▶ TASK GOAL: Which lines in the records below contain the string "icon"? List each of those lines in full, treating uppercase and lowercase as different.

[Rows on where targets appear]
>> Begin

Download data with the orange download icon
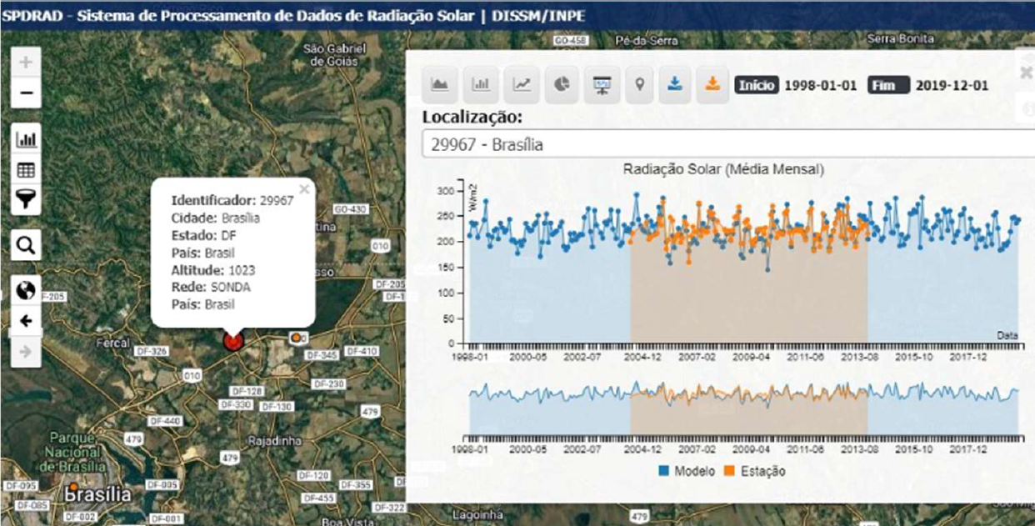This screenshot has height=526, width=1035. pos(713,85)
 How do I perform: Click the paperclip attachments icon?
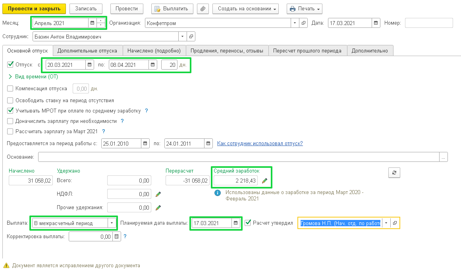[203, 9]
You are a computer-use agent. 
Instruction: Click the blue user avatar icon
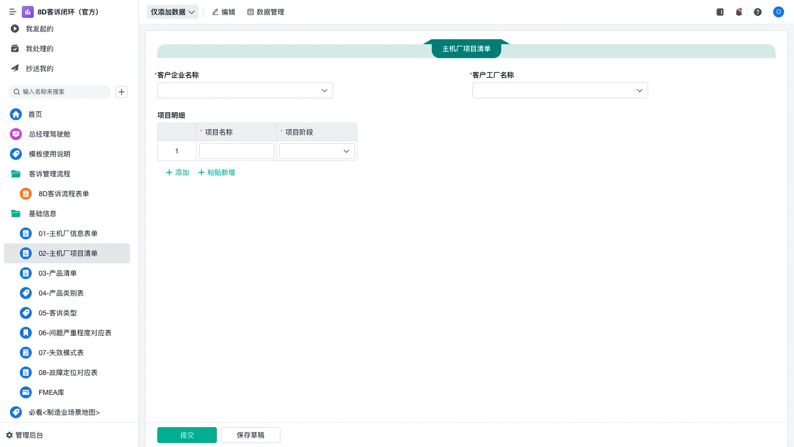click(778, 12)

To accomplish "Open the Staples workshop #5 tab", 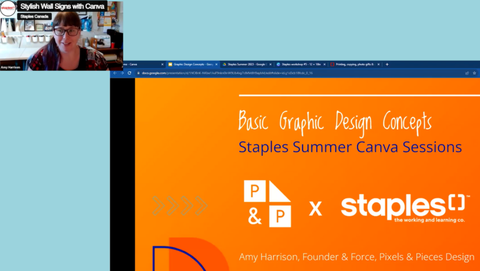I will pyautogui.click(x=300, y=64).
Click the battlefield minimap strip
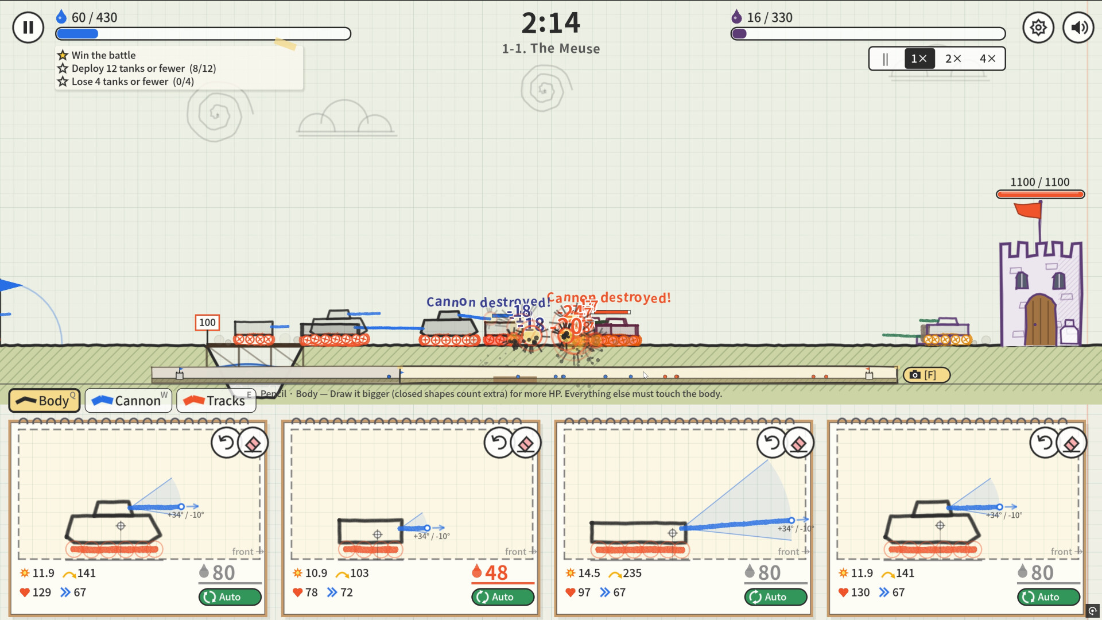1102x620 pixels. pos(524,375)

>> End

▶ SOLUTION:
Download data with the orange download icon
 How do I perform: Click the paperclip attachments icon?
Instruction: Click the blue user avatar icon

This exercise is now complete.